- _TASK INPUT_
# # # # #
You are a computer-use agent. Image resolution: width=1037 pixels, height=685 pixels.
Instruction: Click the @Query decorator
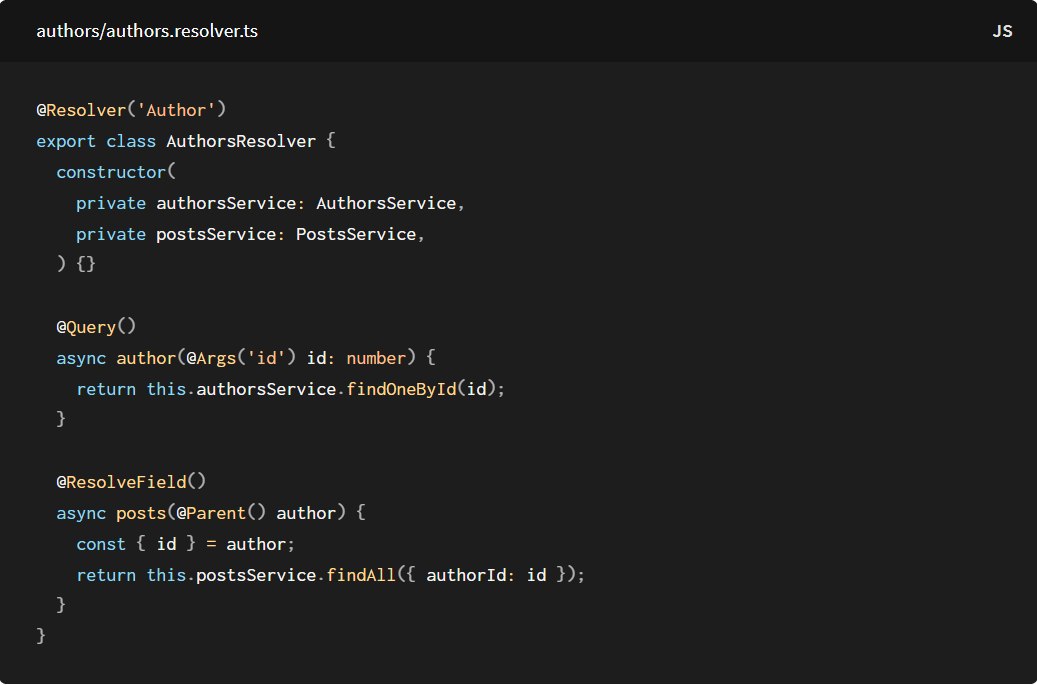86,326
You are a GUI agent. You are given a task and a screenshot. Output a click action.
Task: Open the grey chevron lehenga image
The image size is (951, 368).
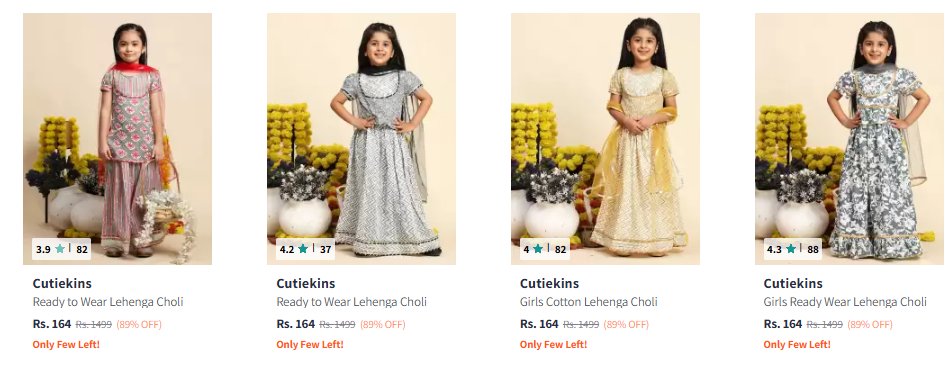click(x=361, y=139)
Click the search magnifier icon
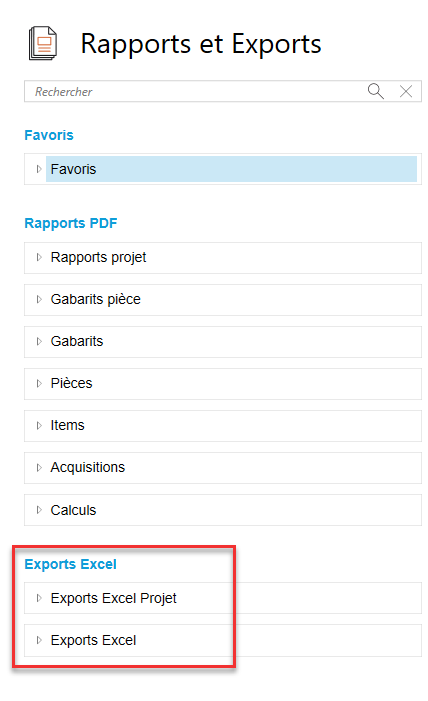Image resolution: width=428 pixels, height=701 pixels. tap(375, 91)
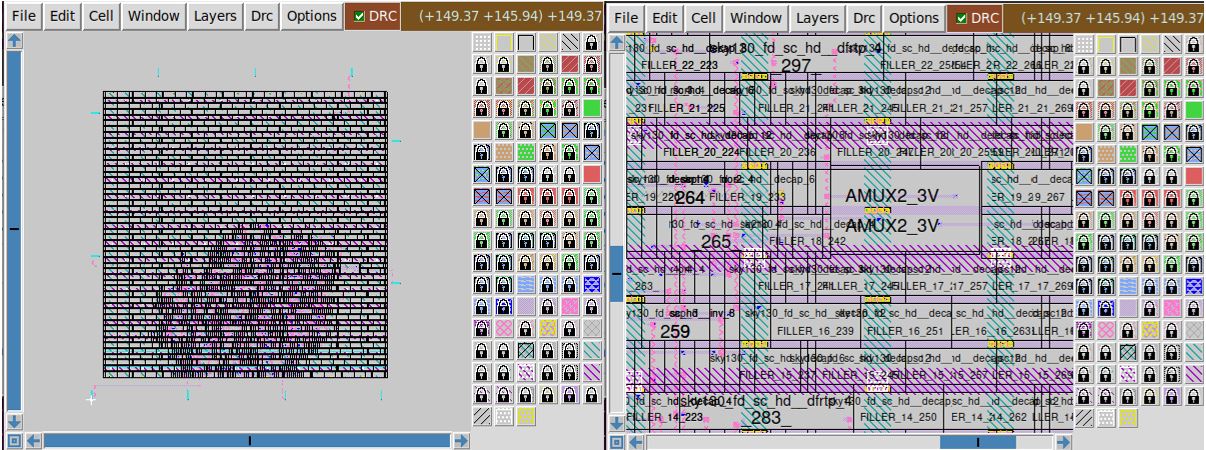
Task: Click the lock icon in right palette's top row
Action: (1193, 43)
# # # # #
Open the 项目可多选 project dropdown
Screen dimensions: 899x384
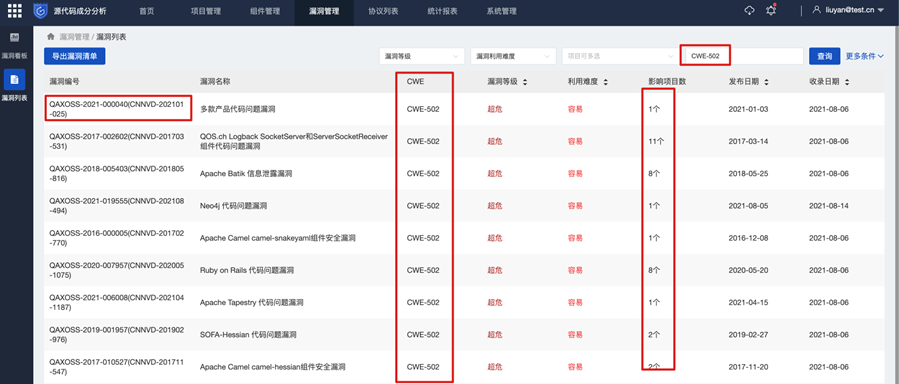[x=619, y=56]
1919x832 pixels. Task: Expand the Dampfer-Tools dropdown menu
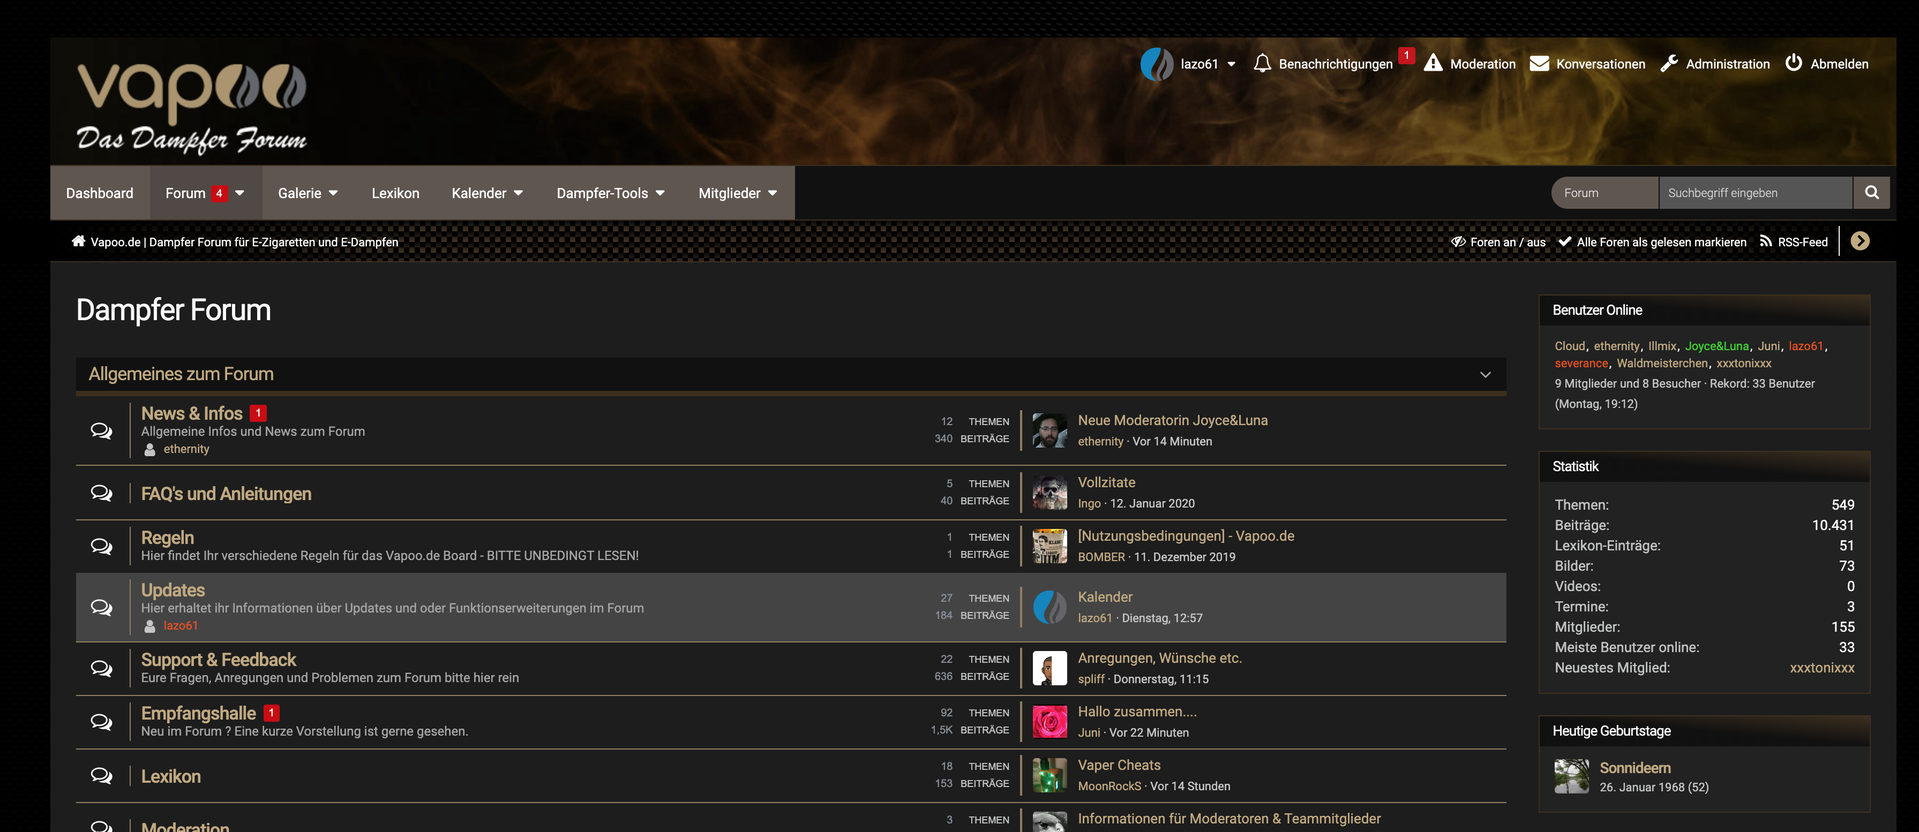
# # # # #
- _TASK INSTRUCTIONS_
After locating the line containing "Screen dimensions: 899x384" in the entries above, return it and every line after it exactly, ending at the line containing "1919x832 pixels. Task: Expand", without pictures.

- _YOUR SOLUTION_
Screen dimensions: 899x384
[x=619, y=56]
1919x832 pixels. Task: Expand the Dampfer-Tools dropdown menu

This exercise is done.